Hükmün, davacı vekili tarafından temyiz edilmesi üzerine, temyiz isteğinin süresinde olduğu anlaşıldıktan ve Tetkik Hâkimi ... tarafından düzenlenen raporla dosyadaki kâğıtlar okunduktan sonra işin gereği düşünüldü ve aşağıdaki karar tespit edildi.
2970 gün Yurtdışı hizmet süresi ve 350 gün yurtiçi hizmet süresi gözetilerek davacının çalışma gücünün 2/3 kaybettiği belirtilerek 1.11.1998 tarihinden itibaren aylık bağlandığı ve kontrol muayenesinin 6.6.2001 tarihine bırakıldığı, kontrol muayenesi sonrası ... Sigorta Mercinde alınan rapor Kurumca incelenmesi sonucu maluliyet devam etmediğinden 21.6.2001 tarihi itibariyle aylığının kesildiği, itiraz sonrası Sağlık ve Maluliyet Dairesi Başkanlığı 2/3 kaybetmediğinden itirazın reddedildiği, davacının 22.11.2011 tarihli kuruma başvurusu neticesinde maluliyetin tespiti için Cumhuriyet Üniversitesi Hastanesine sevkinin yapıldığı, raporun kurumca incelenmesi sonucu çalışma gücünün %60"nı kaybettiğinin tespiti üzerine yurtdışı hizmet borçlanmasıda dikkate alınarak 1.11.2012 tarihinden itibaren aylık bağlandığı, davacı tarafından 1.11.1998-30.7.2012 tarihleri arası maluliyetinin olduğunu maluliyet aylıklarının yasal faizi ile tahsilini talep ettiği Mahkemece, Adli Tıp Kurumu raporu nazara alınarak davanın reddine karar verildiği anlaşılmaktadır.

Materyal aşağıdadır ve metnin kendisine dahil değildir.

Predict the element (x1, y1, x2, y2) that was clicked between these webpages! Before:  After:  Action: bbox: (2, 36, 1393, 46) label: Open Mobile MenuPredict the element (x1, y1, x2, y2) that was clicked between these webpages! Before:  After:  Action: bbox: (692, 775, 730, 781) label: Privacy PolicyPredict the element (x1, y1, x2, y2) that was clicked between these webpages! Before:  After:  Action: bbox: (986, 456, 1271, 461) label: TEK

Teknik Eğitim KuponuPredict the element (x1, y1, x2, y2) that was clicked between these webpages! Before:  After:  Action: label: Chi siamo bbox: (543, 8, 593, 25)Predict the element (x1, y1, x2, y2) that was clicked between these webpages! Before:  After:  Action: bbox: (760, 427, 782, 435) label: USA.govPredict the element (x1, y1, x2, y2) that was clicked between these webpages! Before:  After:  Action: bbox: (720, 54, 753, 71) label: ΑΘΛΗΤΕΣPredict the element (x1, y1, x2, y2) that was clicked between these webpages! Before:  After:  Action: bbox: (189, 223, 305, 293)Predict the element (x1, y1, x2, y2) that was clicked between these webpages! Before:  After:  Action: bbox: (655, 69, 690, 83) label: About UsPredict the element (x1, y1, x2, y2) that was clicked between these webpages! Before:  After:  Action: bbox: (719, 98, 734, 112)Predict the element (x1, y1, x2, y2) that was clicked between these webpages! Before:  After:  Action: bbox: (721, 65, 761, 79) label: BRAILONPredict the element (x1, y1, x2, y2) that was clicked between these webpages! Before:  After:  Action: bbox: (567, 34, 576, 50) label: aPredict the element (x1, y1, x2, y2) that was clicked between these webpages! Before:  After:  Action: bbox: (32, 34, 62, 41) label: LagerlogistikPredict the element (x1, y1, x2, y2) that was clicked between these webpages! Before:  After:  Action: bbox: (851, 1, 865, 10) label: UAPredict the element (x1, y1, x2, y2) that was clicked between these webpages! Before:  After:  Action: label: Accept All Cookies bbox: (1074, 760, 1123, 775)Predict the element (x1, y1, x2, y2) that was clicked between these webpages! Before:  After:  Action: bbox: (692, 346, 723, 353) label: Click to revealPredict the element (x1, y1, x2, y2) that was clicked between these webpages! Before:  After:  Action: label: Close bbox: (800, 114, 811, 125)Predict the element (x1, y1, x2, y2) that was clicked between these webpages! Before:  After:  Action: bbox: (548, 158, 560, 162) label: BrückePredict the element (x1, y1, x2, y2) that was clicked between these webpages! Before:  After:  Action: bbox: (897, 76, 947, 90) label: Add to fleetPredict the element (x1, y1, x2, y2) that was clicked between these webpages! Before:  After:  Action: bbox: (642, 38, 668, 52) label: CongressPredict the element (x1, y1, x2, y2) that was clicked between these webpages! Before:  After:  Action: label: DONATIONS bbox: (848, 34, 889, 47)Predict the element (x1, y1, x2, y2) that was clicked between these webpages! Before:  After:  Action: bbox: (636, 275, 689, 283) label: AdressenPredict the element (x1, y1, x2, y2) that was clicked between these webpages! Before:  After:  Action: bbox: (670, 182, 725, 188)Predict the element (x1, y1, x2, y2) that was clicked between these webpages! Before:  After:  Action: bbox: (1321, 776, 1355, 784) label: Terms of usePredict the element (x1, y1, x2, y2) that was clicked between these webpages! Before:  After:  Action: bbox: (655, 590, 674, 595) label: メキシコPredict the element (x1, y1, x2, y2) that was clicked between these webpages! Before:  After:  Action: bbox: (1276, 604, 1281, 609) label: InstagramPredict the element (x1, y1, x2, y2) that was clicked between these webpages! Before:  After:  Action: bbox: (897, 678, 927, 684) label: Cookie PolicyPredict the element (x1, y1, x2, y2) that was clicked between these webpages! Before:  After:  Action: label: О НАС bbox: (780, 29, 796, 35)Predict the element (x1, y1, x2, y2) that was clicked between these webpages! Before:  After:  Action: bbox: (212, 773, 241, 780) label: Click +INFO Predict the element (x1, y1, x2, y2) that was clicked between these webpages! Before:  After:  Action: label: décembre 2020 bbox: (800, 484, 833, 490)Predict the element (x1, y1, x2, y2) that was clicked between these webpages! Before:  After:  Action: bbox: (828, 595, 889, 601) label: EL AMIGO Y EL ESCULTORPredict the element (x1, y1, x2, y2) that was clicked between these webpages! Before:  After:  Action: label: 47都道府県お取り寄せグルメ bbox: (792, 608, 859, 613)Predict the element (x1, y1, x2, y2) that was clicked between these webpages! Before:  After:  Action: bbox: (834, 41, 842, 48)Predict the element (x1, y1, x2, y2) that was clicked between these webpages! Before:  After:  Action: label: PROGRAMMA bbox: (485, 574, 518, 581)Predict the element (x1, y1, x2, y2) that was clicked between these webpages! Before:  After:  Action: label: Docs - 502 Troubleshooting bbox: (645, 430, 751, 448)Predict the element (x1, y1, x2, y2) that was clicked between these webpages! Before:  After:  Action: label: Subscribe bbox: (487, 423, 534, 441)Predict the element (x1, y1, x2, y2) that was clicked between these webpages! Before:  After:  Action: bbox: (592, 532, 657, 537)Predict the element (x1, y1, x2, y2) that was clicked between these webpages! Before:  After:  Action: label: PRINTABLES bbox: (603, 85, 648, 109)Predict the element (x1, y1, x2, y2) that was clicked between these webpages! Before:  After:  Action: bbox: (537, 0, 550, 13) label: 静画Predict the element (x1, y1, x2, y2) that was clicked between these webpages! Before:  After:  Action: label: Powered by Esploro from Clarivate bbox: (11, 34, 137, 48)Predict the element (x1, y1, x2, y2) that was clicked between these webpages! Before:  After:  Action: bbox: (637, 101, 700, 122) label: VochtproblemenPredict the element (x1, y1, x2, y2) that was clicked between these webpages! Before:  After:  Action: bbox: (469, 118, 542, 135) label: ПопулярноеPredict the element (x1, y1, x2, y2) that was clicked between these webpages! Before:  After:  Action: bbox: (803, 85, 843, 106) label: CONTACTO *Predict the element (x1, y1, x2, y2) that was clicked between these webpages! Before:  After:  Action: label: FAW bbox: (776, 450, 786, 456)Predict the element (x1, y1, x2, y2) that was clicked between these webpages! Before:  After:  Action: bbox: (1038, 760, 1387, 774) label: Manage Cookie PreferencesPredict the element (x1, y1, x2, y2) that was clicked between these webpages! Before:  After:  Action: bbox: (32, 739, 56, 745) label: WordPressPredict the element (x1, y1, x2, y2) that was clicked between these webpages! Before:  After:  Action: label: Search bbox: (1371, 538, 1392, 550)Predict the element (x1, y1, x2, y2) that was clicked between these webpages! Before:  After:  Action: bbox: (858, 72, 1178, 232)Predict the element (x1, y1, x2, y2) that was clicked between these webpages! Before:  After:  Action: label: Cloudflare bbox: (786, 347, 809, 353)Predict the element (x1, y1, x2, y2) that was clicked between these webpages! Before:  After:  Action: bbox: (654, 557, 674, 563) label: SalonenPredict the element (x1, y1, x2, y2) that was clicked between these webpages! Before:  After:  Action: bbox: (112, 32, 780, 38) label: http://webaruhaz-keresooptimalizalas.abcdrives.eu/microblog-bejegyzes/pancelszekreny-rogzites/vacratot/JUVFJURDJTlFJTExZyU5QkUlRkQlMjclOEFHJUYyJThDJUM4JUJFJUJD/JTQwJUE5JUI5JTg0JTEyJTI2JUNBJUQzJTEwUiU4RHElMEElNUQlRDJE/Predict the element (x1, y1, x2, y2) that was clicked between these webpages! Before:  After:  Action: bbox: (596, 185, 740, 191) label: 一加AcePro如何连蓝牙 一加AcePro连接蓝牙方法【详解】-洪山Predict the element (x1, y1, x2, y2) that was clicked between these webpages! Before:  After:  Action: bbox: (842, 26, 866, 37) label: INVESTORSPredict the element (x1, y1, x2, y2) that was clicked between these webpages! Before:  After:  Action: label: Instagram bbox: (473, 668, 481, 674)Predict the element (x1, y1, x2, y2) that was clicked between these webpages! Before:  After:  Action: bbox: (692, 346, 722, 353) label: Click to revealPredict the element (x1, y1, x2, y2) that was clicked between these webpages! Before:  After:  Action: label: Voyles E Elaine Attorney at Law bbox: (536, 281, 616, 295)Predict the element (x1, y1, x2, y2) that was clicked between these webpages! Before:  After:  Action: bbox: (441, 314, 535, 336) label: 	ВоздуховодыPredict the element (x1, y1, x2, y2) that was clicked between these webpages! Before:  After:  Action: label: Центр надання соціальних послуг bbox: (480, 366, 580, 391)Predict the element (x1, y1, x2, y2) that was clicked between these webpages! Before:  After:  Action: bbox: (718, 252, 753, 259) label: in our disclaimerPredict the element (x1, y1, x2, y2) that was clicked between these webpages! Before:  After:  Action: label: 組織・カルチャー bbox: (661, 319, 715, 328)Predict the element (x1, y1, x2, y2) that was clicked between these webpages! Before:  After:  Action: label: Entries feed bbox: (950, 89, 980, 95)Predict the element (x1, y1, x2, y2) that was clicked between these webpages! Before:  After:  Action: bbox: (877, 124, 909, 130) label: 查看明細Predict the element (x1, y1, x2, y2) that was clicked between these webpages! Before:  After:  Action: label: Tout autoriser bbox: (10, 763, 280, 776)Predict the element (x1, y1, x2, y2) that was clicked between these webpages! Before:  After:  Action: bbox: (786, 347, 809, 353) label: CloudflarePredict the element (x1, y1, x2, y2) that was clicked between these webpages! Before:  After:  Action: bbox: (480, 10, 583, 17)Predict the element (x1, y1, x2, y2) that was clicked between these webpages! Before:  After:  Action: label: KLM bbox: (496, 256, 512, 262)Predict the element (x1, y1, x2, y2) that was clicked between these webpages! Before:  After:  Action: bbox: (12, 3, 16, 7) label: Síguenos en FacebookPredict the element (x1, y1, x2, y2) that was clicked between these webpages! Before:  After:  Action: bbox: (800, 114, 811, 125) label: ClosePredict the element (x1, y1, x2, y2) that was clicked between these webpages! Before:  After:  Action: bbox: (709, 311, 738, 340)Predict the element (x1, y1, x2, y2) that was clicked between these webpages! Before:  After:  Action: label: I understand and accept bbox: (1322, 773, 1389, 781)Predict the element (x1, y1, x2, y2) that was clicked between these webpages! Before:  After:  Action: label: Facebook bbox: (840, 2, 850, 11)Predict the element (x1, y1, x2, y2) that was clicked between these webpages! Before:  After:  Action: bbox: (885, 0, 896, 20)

Maluliyet oranının tespitinde izlenecek yol, 5510 sayılı Kanunun 95. maddesinde belirlenmiş olup buna göre, “ Bu Kanun gereğince, yurt dışında tedavi için yapılacak sevklere, çalışma gücü kaybı, geçici iş göremezlik ödeneklerinin verilmesine ilişkin raporlar ile iş kazası ve meslek hastalığı sonucu meslekte kazanma gücü veya çalışma gücü kaybına esas teşkil edecek sağlık kurulu raporlarının usûl ve esaslarını, bu raporları vermeye yetkili sağlık hizmeti sunucularının sahip olması gereken kriterleri belirlemeye, usulüne uygun olmayan sağlık kurulu raporu ve dayanağı tıbbî belgeleri düzenleyen sağlık hizmet sunucusuna iade ederek belirlenen bilgileri içerecek şekilde yeniden düzenlenmesini istemeye Kurum yetkilidir. Usûlüne uygun sağlık kurulu raporu ve dayanağı tıbbî belgeler ile gerekli diğer belgelerin incelenmesiyle; yurt dışında tedavi için yapılacak sevklere, vazife malullük
derecesini, iş kazası veya meslek hastalığı sonucu tespit edilen meslekte kazanma gücünün kaybına veya meslekte kazanma gücünün kaybı derecelerine ilişkin usulüne uygun düzenlenmiş sağlık kurulu raporları ve diğer belgelere istinaden Kurumca verilen karara ilgililerin itirazı halinde, durum Sosyal Sigorta Yüksek Sağlık Kurulunca karara bağlanır. Bu maddenin uygulamasına ilişkin usûl ve esaslar, Sağlık Bakanlığı ile Kurumun birlikte çıkaracağı yönetmelikle düzenlenir.” Hükmü ile maluliyet durumlarının saptanmasında, Kurum sağlık tesisleri sağlık kurullarınca verilecek raporlarda belirtilen hastalık ve arızaların esas tutulacağı, raporları yeterli görülmeyen ilgililerin Kurumca yeniden muayene ettirilebilecekleri, ilgililerin durumlarının tespitinde son muayene raporunun esas tutulacağı, yukarıda belirtilen raporlar üzerine, Kurumca verilen karara ilgililer tarafından itiraz edilirse, durumun Sosyal Sigortalar Yüksek Sağlık Kurulunca karara bağlanacağı yönünde düzenlendiği gözetilerek, ayrıca bu rapora da itiraz halinde Adli Tıp Kurumu İhtisas Dairesinden alınacak rapora göre karar verilmeli; Yüksek Sağlık Kurulu Raporu ile Adli Tıp Kurumu İhtisas Dairesi raporu arasında çelişki bulunması halinde ise, Adli Tıp Genel Kurulundan alınacak raporla bu çelişki giderilip, varılacak sonuca göre karar verilmelidir.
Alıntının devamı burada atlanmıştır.